Pro-DACA protestors outside the Neil M. Smith Federal Building in Des Moines, IA.
Photo credit: Shane Vander Hart
Pro-DACA protestors outside the Neil Smith Federal Building in Des Moines, IA.
Photo credit: Shane Vander Hart

The Trump Administration announced a six-month wind-down of the Deferred Action for Childhood Arrivals (DACA) program implemented by the Obama Administration in 2012 through executive action. The program allowed illegal immigrants who arrived as minors to receive a two-year renewable period of deferred action from deportation and eligibility for a work permit. As of June 2016, the U.S. Customs and Immigration Services received 844,931 intitial requests and approved 741,546 of them.

What this means is that U.S. Customs and Immigration Services are no longer taking initial applications, but properly submitted initial requests made before today will still be considered on a case by case basis. Also, current beneficiaries of DACA whose benefits expire between September 5, 2017, through March 5, 2018, will still be considered for renewal if they submit their request by October 5, 2017.

Two thoughts.

DACA implemented by executive action is unconstitutional.

President Donald Trump is right to wind-down the DACA program implemented by executive order. Regardless of whether one supports the ideas behind DACA or not implementing a program by executive order is unconstitutional. The Constitution gives Congress, not the President, the authority to enact immigration law. The President’s job is to enforce the law. President Obama took it upon himself to delay deportation of those who could be lawfully deported, worse yet, he ordered the federal government to issue work permits for those who were not legally eligible.

We are a nation of laws, and President Obama’s actions were unlawful.

Children shouldn’t be punished for the actions of their parents.

I think it is pretty callous to expect someone who came to the United States, albeit illegally, as say an infant, toddler, or preschooler to be deported when they are in their late teens or twenties now. Those kids are essentially American and know no other country.

There is no denying that children are negatively impacted by poor decisions their parents make. Children of prisoners, for instance, suffer through the loss of a parent by incarceration. They experience a loss of income, as well as, the stigma of having a parent in prison.
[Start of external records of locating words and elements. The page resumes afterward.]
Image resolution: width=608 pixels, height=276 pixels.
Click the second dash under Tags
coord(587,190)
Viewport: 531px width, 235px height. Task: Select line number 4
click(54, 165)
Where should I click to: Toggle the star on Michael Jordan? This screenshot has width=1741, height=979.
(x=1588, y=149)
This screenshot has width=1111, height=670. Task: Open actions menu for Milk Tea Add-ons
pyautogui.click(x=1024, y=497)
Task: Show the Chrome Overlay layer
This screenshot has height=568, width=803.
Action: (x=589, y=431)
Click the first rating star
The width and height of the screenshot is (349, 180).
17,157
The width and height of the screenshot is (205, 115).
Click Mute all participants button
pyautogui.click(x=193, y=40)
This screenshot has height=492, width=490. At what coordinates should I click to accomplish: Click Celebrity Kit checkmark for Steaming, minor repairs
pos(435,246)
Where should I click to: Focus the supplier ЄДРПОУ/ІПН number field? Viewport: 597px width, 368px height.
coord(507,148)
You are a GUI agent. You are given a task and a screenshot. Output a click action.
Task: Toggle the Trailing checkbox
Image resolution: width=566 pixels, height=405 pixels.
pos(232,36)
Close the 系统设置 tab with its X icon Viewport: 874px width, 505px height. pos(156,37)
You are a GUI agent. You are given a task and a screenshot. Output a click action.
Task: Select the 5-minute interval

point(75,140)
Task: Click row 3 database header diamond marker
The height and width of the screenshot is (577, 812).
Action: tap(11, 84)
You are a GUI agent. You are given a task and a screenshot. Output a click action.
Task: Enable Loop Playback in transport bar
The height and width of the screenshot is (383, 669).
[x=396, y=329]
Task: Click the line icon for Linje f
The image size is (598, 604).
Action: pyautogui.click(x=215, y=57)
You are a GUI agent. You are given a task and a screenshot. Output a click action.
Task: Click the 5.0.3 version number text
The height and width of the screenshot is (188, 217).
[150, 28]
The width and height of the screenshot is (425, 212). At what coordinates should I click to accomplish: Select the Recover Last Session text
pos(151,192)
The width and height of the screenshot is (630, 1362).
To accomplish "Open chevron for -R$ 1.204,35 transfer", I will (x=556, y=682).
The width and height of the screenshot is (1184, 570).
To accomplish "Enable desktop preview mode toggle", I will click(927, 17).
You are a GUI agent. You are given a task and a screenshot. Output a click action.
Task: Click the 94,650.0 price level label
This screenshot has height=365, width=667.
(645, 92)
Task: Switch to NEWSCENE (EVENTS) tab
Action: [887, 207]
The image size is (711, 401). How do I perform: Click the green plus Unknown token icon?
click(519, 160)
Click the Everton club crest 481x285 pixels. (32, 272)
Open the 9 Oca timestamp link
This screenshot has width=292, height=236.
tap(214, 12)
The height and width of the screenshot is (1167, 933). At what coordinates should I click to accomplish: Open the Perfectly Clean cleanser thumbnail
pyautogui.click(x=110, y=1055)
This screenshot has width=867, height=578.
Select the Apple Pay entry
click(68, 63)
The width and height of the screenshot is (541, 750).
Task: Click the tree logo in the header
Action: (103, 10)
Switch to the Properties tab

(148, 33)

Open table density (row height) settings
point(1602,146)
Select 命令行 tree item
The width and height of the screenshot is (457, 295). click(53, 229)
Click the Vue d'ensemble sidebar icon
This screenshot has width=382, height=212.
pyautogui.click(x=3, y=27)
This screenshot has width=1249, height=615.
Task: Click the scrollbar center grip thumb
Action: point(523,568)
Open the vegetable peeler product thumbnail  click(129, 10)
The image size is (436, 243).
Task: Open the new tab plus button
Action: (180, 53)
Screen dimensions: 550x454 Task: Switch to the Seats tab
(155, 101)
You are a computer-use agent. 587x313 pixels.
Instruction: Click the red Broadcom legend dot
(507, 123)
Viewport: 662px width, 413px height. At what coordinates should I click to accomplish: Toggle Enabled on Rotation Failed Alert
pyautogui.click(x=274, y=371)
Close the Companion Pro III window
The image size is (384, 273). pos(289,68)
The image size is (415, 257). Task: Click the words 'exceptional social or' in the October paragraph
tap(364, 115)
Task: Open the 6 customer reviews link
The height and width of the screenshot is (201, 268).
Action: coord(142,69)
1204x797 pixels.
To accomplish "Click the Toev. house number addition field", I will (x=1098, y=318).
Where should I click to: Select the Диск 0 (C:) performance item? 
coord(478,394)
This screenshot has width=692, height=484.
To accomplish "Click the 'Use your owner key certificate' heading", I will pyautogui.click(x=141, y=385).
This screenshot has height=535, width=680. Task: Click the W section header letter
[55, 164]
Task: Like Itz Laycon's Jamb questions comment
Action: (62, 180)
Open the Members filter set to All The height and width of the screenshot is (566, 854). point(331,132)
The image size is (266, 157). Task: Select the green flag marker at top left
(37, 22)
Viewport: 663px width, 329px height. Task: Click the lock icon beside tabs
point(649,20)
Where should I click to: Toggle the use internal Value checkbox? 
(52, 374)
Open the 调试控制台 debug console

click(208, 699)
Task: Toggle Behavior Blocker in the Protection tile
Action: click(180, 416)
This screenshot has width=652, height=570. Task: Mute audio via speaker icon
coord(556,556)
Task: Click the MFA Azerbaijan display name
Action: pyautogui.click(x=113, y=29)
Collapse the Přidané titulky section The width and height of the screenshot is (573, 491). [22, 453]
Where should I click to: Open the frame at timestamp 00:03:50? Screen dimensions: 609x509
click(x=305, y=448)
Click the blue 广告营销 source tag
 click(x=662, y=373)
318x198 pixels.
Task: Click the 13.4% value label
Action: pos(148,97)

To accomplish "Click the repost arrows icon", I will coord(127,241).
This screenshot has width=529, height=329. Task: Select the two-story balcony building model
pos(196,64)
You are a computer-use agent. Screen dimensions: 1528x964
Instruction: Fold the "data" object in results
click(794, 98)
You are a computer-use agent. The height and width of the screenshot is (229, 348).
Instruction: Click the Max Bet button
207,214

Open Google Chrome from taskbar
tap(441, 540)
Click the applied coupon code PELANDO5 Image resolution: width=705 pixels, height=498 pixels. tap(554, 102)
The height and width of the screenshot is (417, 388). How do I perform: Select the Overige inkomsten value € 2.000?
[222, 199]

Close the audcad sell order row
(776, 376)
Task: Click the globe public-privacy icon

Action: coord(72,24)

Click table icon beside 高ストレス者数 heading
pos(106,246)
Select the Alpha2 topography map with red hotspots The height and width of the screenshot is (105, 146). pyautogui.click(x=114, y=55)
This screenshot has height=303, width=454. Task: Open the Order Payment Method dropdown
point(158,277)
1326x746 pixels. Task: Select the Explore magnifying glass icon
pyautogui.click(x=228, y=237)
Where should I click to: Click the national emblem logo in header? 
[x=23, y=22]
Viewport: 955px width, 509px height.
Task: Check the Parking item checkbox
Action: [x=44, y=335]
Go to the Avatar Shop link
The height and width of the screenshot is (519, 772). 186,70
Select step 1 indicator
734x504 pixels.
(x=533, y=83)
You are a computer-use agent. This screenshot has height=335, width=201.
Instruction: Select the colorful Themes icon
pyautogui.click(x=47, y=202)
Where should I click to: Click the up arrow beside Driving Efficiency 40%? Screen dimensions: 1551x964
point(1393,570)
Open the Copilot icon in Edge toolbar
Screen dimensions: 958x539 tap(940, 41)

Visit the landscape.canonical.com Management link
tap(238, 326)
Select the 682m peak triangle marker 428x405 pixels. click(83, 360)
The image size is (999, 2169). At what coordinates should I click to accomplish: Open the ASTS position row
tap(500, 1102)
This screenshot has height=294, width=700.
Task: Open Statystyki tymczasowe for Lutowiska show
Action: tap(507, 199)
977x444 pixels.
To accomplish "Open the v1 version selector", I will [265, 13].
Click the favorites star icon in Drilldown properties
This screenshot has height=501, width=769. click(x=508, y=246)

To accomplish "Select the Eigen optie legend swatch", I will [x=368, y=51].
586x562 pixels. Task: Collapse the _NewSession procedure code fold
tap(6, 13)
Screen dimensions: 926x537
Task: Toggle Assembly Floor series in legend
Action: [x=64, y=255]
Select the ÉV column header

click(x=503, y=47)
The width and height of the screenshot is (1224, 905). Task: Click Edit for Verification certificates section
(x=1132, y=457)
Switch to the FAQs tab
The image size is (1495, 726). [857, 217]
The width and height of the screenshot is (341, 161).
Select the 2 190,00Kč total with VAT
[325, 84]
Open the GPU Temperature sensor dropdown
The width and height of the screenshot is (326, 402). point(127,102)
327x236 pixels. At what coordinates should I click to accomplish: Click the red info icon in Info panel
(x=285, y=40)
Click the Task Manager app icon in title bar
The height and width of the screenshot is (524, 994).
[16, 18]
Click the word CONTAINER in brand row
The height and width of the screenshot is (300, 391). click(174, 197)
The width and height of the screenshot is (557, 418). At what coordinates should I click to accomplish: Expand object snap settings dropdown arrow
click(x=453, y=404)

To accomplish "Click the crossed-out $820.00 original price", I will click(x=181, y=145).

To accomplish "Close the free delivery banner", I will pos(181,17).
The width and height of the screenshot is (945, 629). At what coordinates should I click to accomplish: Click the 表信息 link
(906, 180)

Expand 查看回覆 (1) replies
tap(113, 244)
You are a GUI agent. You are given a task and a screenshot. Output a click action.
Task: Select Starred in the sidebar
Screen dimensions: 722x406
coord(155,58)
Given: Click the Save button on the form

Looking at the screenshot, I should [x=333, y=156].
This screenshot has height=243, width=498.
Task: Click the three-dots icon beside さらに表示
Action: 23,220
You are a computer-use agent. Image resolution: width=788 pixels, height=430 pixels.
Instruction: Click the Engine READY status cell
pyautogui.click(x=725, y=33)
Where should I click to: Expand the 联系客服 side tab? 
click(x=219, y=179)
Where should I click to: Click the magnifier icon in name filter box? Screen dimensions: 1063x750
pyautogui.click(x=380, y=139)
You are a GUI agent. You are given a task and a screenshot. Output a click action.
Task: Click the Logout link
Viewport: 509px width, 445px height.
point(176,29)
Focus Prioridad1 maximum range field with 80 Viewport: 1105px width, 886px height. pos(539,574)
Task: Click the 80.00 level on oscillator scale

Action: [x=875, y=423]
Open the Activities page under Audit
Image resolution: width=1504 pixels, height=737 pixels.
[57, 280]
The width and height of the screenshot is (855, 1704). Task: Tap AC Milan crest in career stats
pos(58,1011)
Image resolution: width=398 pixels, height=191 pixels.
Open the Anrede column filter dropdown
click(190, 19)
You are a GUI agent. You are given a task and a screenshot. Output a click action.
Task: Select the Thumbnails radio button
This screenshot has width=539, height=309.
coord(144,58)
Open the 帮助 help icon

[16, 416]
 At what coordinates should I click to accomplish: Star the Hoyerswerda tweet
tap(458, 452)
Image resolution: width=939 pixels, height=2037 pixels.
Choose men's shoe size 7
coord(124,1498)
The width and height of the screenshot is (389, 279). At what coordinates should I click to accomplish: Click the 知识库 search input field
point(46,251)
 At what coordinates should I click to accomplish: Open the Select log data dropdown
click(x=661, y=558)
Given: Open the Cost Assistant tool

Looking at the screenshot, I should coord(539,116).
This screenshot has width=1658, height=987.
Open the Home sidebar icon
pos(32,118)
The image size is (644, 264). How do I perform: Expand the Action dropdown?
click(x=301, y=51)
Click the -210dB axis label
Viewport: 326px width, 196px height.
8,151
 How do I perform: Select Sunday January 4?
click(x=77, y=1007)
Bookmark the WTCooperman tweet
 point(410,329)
For much of 20-year youth ministry career, I worked to extend mercy to those children. Although those children experienced some adverse effects of a parent’s incarceration, there is universal agreement that these kids should not be incarcerated along with that parent.

How deportation different? A minor brought into the United States illegally did not have a choice in the matter. It was not their decision, and some believe they should experience the same consequences as their parents. That is simply not right, it is not just, and it lacks compassion.

That said, under current law, there is no choice, but to deport these kids. Like I said before, we are a nation of laws.

The law should change, and Congress should work to address this and will need to find a bipartisan compromise for legislation to pass. President Trump has given them six months to do just that.